Non è una tecnologia nuova – che ha iniziato, infatti, ad essere esplorata già dal 1970 – eppure in relazione al contrasto al cambiamento climatico è un'applicazione recente. Ma cos'è la “carbon capture”? L'anidride carbonica prodotta dalle attività umane è una delle principali cause del surriscaldamento globale, tanto che nel 2020 la sua concentrazione nell'atmosfera risultava essere il doppio rispetto al livello preindustriale: e se potessimo catturarla, invece di disperderla nell'aria? Il concetto dietro la CCUS (carbon capture, utilisation and storage) è in poche parole questo, anche se il processo è più complicato da spiegare. Nei settori cosiddetti “hard to abate”, cioè le industrie che emettono questo gas serra in elevate quantità indipendentemente dalla fonte energetica utilizzata (come cartiere, cementifici, industrie del vetro, della ceramica o dell'acciaio) può essere una soluzione determinante per la sfida Net Zero.
In parole semplici la CCUS avviene in tre fasi fondamentali: nella prima le molecole di anidride carbonica prodotte, ad esempio, dai combustibili fossili vengono catturate e compresse attraverso un particolare processo tecnologico. Quindi ci si occupa di stoccare la CO2 in luoghi sicuri, e infine la si può riutilizzare in altri processi produttivi: di fatto ricavando da un problema una nuova opportunità. Già in USA, Australia e Regno Unito l'interesse verso questa tecnologia si è riacceso, anche grazie ai report della IEA (l'agenzia internazionale dell'energia), in cui si sollecitano maggiori investimenti nella cattura e nel riutilizzo del carbonio, tecnologia considerata indispensabile per la decarbonizzazione del sistema energetico, e ormai sicura e applicabile.

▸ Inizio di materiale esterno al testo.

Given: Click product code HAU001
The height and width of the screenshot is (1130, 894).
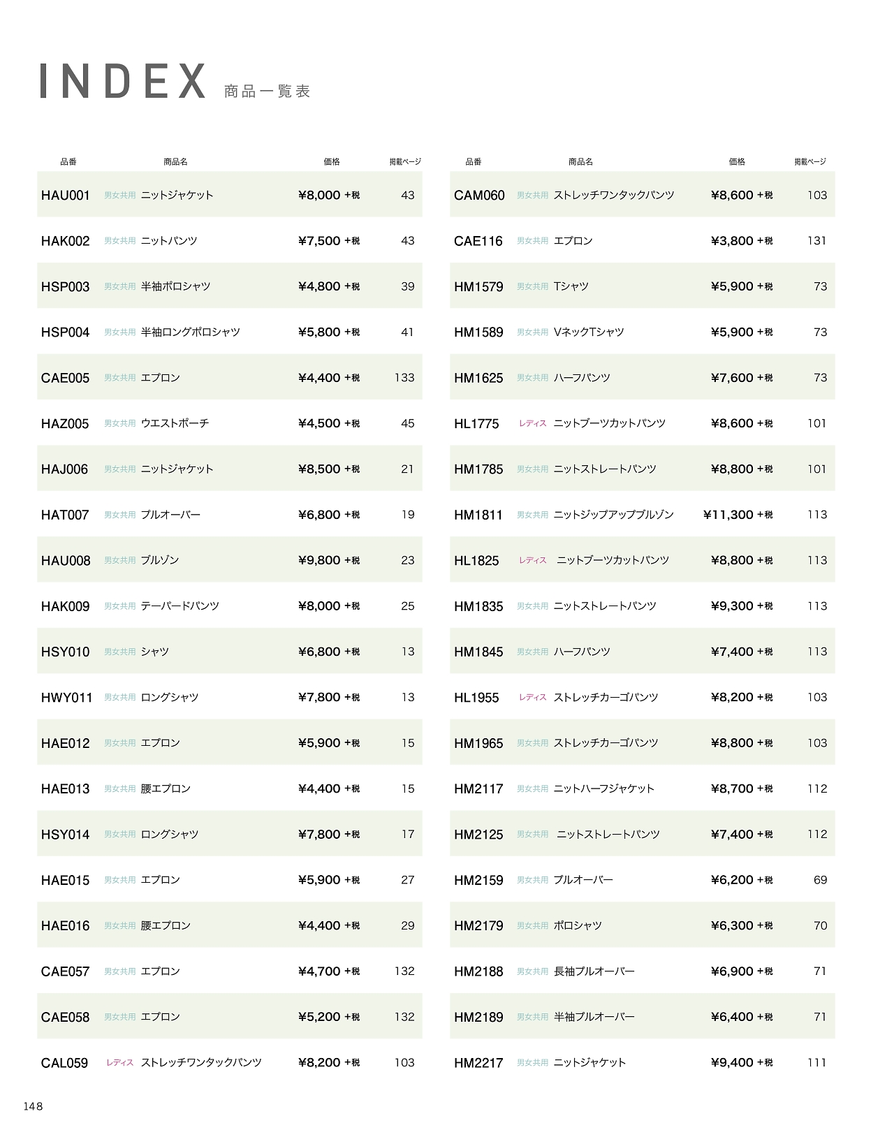Looking at the screenshot, I should [x=66, y=196].
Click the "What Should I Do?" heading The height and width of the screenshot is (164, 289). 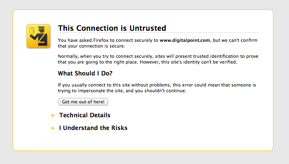pos(85,74)
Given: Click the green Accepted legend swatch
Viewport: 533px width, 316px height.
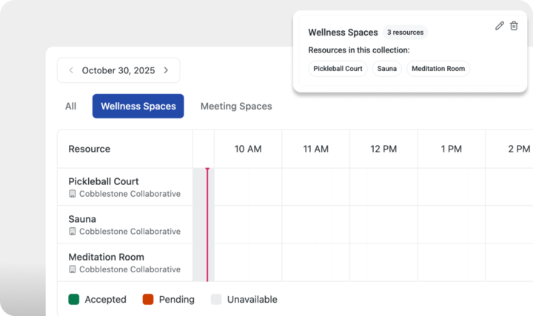Looking at the screenshot, I should 74,300.
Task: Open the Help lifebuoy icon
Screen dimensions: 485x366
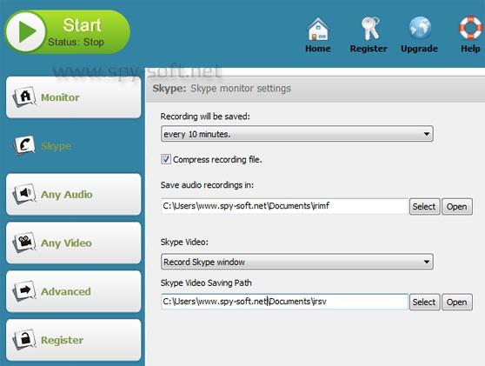Action: [471, 28]
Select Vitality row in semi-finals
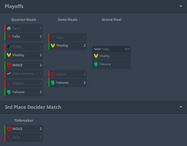The image size is (187, 146). click(67, 45)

In Italia le innovazioni più interessanti vengono da Eni, che non solo ha messo in campo strumenti all'avanguardia per simulare e studiare le interazioni tra CO2 e roccia, così da simulare nel tempo le migliori soluzioni di stoccaggio, ma sta anche lavorando alla tecnologia della mineralizzazione. Valorizzare l'anidride carbonica, infatti, è la cosa su cui il mondo accademico si sta concentrando nell'ottica di una transizione ecologica che abbia alla base l'idea di economia circolare: la CO2, reagendo con silicati di magnesio o calcio, può fissarsi sotto forma di materiale inerte utile nel settore delle costruzioni, dando vita così a nuove filiere produttive.
Ma di quanto carbonio stiamo parlando? La capacità teorica di stoccaggio nel sottosuolo, utilizzando come deposito anche i giacimenti di gas naturale ormai esaurito, può raggiungere verosimilmente i 13.000 miliardi di tonnellate, a fronte dei 37 miliardi di tonnellate di CO2 che viene emessa annualmente. Eni punta a dare il suo contributo arrivando a stoccare 10 milioni di tonnellate all'anno entro il 2030 e 50 MT entro il 2050: un obiettivo non da poco che prenderà il via già tra pochi mesi. Quello di Ravenna è il primo progetto di stoccaggio in Italia, realizzato insieme a Snam: con una capacità di 500 MT di CO2 ha la peculiarità di poter contare sugli asset dismessi, riutilizzandoli. Si partirà con una prima fase, catturando 25mila tonnellate di CO2 per anno a partire dal 2024 emesse dalla centrale Eni di Casalborsetti, che con il sistema CCS (Carbon Capture and Storage) sarà poi convogliata verso la piattaforma a largo delle coste ravennati e quindi stoccata nell'ex giacimento di gas. La fase 2, prevista invece per il 2027, servirà a stoccare fino a 4 milioni di tonnellate di CO2, contribuendo significativamente alla decarbonizzazione del Paese.
Le potenzialità della carbon capture sono indiscutibili, ma la ricerca e la sensibilizzazione verso questi temi sono due baluardi indispensabili per raggiungere, insieme, l'obiettivo Emissioni Zero entro il 2050.